Charlie shook his head and stared at the mirror in the lobby of his apartment house where he had been standing, thinking of her. Suddenly he laughed and said to the mirror, “Shakespeare! Me like Shakespeare? Ha!” He shrugged his shoulders the way Sid Caesar might have done on television. “Yeah, me. Me — Charlie Wright. I like Shakespeare, that’s all. And because of her!” He laughed again, but his stomach did a flip, and when he walked out the door of the building, he was frowning.

It was getting dark. There were some kids sitting on the curb under the streetlight at the end of the block. He began to walk in the opposite direction, up the winding road of Overlook Terrace to Fort Washington Avenue. He had always liked living in Washington Heights. It was close to the river and the George Washington Bridge, and he used to sit on the low banks near the water and watch the tugs and barges go by. Last year he had found another reason for liking Washington Heights. Miss Lattimore lived on Cabrini Boulevard, a few blocks from where Charlie was walking right at that moment.

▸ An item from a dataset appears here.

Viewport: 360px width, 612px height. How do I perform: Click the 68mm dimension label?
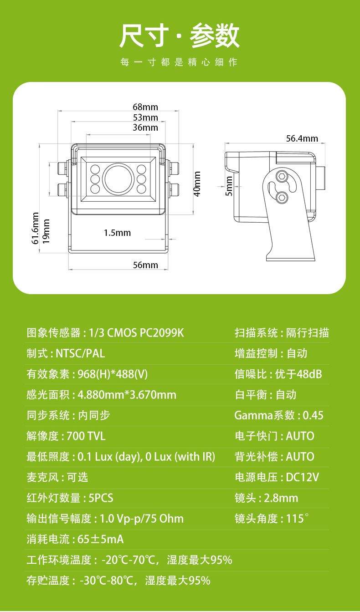145,107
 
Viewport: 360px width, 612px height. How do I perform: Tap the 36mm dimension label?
145,128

He had gone by the Excelsior Apartments dozens of times, and once he had gone inside and read her name on the mailbox. Lattimore-4B. Later, as he stood in the road behind the building, he picked out her apartment from all the others. It was in the rear, facing the Hudson. Sometimes in the early evening he would see the lights up there and wonder what she was doing. He would make a bet with himself. “If she comes to the window and looks out, she feels the same way I do.”... But she never came to the window and Charlie went home sorrowfully, moping around in his bedroom, angry at his mother’s questioning.

His mother would say, “Do you feel all right, dear?”

“Sure,” Charlie answered, “swell!” He would say it very sarcastically.

“Darling, if anything’s the matter...”

“Aw for Pete’s sake,” he would exclaim. “For Pete’s sake, mom!”

Then before he went to bed he would go to his mother, pat her under the chin with his finger and say, “ ’Night sweetheart. Pleasant dreams.” Because he was always sorry when he was rude to her. When you came right down to it, he had a swell family. His mother and dad always played square with him, and he used to think, “Why, I can tell them anything — anything!” But he couldn’t tell them about this. This was different. He was in love — desperately in love — with an older woman, and he had been in love with her for one whole year.